For the full article, please refer to the link provided.  https://www.irba.co.za/guidance-for-ras/general-guidance/covid-19

We summarized the possible impact on some of the financial statement line items and the procedures possibly impacted to obtain assurance overall assertions.

Assets

The travel restrictions implemented might impact the auditors planned yearly asset verification process to confirm the existence of the assets.

Alternative procedures to verify assets include the following;

  • Motor vehicles can be verified by means of their latest registration documentation
  • Vehicles can be verified by linking them to their relevant expenditure like petrol cards, service records, insurance policies and possible repairs and maintenance.
  • Photos can be sent to the auditor of the selected assets together with a familiar employee of the company.  Photos should also include the bar-code of the asset
  • Deed searches for buildings
  • Repairs and maintenance records can provide assurance over the existence of the assets
  • When assets are physically verified the audit firms should ensure that their staff are protected by providing them with the necessary gloves, masks and hand sanitizer.

Inventory count

For the inventory counts not yet conducted we recommend that the counts be performed by smaller groups of people from the client and audit personnel’s side.  The client should ensure that the staff selected for the count is healthy and provide them with protective masks and gloves.  Audit firms should also ensure the safety of their own staff that attends the stock count by also providing them with the necessary gloves, masks and hand sanitizer.

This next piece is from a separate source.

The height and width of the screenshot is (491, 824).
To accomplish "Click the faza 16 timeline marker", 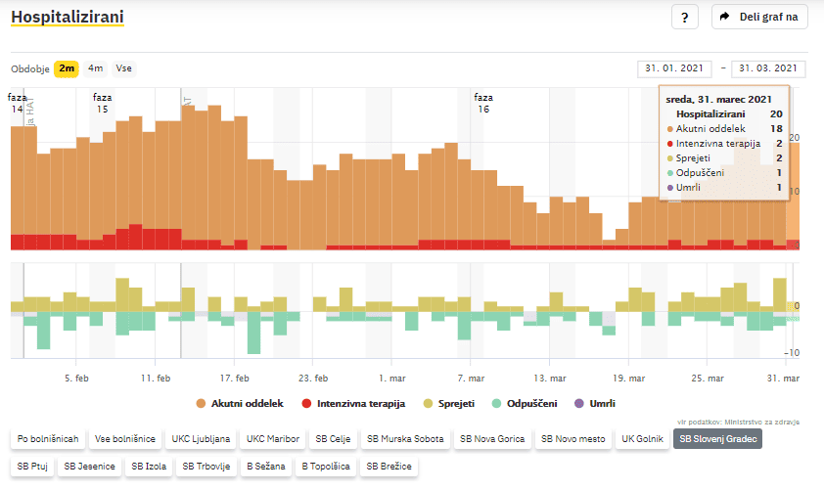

Auditors should consider observing inventory counts on alternative dates or in some cases where attendance is impracticable, alternative audit procedures, for example, an inspection of documentation of the subsequent sale of specific inventory items acquired or purchased prior to the physical inventory counting, may provide sufficient appropriate audit evidence about the existence and condition of inventory. (ISA 501:A13)

Employee Cost

To avoid contact with numerous client employees, alternative procedures can be considered to verify employees by doing so through the use of either Skype or photos where the employee is showing their ID’s.

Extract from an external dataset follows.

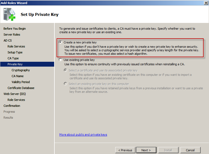
Task: Open Certificate Database step
Action: point(21,88)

If possible one can rely on the previous year’s control testing. The auditor will, however, need to ensure that the controls remained the same and that the required level of comfort was obtained in the previous year.

General considerations

Supporting documentation – We recommend making use of Dropbox and OneDrive accounts to transfer supporting documentation from the client to the auditor.  Access controls to these platforms should, however, be managed strictly to safeguard the information and ensure confidentiality.  If the client chooses to make use of GoogleDrive, they should be the one to create the folder and ensure that there are measures and controls in place to safeguard and protect the information and keep it confidential.

Professional scepticism should be applied regarding the uploaded softcopies of supporting documentation since you will not be verifying the actual document itself and there is a risk of manipulation of documents.

Possible contaminated documents – If the client prefers to submit the actual supporting documentation, the auditor can request to audit it from their premises to avoid going to the client’s premises.  Once the documentation gets delivered it should be stored for a week before it is examined to allow the virus to die and prevent contamination.

Completeness will be the auditors biggest concern for the impacted period.  Each and every client will be different and should be assessed to determine the most appropriate procedure to provide reasonable assurance.  The auditor should determine the origin of the transactions and trace them back to the client’s accounting records for completeness.

In the past, we could get away with the reperformance of previous years’ procedures, but now auditors will be forced to be more creative and think out of the box to design audit procedures to ensure that sufficient appropriate audit evidence is obtained.  Auditors should share creative ideas amongst each other that will assist in obtaining the necessary comfort.  We might come up with more effective and better ways of doing things that we can take out of this difficult time.